### TASK BRIEF
Transcribe the listing below only from the line with "This screenshot has height=903, width=1740." up to and including the line with "You are a computer-use agent. This".

### EXTRACTED DATA
================
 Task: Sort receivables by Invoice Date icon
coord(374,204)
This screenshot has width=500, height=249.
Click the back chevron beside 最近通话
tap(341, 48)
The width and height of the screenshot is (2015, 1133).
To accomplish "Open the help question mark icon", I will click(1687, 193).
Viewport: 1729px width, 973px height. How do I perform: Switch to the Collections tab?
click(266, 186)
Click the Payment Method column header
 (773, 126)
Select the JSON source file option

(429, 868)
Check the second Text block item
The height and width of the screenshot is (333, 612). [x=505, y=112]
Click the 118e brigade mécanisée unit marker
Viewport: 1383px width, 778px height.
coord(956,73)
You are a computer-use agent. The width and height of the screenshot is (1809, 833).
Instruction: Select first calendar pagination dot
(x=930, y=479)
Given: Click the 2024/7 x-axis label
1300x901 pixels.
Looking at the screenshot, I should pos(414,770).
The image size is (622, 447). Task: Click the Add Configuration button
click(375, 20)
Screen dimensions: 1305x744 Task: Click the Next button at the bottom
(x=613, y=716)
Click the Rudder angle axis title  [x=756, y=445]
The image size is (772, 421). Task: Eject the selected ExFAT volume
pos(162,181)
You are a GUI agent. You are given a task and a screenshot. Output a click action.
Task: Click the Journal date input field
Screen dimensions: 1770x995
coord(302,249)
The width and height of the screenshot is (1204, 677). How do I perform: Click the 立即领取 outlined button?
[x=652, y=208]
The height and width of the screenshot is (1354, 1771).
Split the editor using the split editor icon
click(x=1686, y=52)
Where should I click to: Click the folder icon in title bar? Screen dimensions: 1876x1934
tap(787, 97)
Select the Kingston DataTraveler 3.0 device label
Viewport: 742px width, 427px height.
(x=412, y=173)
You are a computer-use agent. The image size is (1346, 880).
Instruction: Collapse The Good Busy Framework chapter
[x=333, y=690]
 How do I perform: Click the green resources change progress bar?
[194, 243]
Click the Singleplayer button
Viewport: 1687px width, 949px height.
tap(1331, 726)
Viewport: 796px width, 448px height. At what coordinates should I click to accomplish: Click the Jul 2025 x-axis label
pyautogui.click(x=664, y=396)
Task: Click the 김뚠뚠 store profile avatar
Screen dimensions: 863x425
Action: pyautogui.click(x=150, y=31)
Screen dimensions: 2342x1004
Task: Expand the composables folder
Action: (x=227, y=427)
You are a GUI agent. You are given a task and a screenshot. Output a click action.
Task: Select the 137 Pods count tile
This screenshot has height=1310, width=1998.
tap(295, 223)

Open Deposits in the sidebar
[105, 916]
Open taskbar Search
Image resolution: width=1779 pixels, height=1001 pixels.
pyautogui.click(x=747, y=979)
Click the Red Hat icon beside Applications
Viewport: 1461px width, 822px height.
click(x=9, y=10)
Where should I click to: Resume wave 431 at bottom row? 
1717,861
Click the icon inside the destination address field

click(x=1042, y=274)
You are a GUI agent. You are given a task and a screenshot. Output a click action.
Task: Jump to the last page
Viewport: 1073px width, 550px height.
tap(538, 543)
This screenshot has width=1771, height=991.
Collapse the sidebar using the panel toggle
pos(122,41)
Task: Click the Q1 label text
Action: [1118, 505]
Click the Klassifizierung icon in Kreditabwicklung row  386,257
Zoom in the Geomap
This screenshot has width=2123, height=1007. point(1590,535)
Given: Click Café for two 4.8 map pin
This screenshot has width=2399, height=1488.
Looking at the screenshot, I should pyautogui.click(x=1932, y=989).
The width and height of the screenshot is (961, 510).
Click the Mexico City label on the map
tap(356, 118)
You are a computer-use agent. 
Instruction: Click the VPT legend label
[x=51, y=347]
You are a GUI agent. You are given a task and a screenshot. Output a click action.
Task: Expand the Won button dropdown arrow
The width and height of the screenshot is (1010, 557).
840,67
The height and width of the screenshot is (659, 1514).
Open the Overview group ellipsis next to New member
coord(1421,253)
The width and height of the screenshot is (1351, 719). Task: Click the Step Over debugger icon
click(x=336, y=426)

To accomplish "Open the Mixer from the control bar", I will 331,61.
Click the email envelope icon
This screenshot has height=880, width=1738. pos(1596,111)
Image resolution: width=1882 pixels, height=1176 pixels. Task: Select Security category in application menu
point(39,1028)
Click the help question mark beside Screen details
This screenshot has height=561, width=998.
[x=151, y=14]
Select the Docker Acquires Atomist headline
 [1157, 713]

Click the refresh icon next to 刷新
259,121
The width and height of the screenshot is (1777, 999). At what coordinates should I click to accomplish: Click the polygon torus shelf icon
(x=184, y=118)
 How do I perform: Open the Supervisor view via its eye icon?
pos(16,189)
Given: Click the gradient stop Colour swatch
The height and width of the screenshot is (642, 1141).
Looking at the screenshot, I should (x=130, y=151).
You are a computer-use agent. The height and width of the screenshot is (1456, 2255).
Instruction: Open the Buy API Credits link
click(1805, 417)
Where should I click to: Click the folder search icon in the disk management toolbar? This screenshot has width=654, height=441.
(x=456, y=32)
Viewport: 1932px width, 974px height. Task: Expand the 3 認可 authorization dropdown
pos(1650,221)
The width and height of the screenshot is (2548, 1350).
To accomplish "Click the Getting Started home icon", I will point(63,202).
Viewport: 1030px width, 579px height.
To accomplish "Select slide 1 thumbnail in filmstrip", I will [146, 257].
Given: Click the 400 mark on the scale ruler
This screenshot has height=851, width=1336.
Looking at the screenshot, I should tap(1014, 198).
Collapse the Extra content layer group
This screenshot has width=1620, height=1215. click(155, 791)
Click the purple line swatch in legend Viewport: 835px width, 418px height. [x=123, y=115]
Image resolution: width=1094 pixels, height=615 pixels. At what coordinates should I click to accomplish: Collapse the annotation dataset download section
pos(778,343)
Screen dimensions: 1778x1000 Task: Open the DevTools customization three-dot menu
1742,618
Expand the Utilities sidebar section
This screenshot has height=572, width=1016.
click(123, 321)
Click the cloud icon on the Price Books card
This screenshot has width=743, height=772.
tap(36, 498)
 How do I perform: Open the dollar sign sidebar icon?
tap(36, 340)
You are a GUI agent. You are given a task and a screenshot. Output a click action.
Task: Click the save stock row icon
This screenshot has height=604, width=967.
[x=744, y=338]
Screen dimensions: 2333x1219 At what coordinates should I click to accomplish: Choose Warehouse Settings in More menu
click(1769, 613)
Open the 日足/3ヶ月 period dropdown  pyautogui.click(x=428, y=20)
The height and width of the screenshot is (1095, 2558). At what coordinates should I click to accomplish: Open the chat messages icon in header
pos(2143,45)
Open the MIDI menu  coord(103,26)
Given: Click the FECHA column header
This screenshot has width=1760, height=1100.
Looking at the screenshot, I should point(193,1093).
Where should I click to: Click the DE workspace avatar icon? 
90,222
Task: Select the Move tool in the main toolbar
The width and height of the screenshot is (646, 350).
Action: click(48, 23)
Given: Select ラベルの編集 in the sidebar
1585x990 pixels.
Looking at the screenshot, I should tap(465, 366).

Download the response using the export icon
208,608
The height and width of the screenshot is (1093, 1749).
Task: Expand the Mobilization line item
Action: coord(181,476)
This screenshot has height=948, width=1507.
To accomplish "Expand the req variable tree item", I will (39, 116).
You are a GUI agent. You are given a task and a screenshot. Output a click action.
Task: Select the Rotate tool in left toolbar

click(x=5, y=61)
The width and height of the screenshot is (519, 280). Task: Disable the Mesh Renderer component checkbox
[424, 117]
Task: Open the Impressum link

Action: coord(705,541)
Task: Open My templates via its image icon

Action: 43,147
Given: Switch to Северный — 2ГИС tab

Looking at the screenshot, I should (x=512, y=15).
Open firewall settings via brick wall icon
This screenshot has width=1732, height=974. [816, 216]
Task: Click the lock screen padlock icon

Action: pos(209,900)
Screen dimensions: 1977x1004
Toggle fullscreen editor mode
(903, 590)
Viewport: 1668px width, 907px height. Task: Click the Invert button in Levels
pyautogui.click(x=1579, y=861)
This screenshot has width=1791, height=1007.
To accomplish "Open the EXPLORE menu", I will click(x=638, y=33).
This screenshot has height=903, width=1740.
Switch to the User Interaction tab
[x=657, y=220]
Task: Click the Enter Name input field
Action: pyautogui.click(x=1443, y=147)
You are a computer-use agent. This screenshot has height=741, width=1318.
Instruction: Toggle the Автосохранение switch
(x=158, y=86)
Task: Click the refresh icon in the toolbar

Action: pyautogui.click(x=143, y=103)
================
### TASK SOLUTION
This screenshot has height=903, width=1740.
Switch to the User Interaction tab
[x=657, y=220]
Task: Click the Enter Name input field
Action: pyautogui.click(x=1443, y=147)
You are a computer-use agent. This screenshot has height=741, width=1318.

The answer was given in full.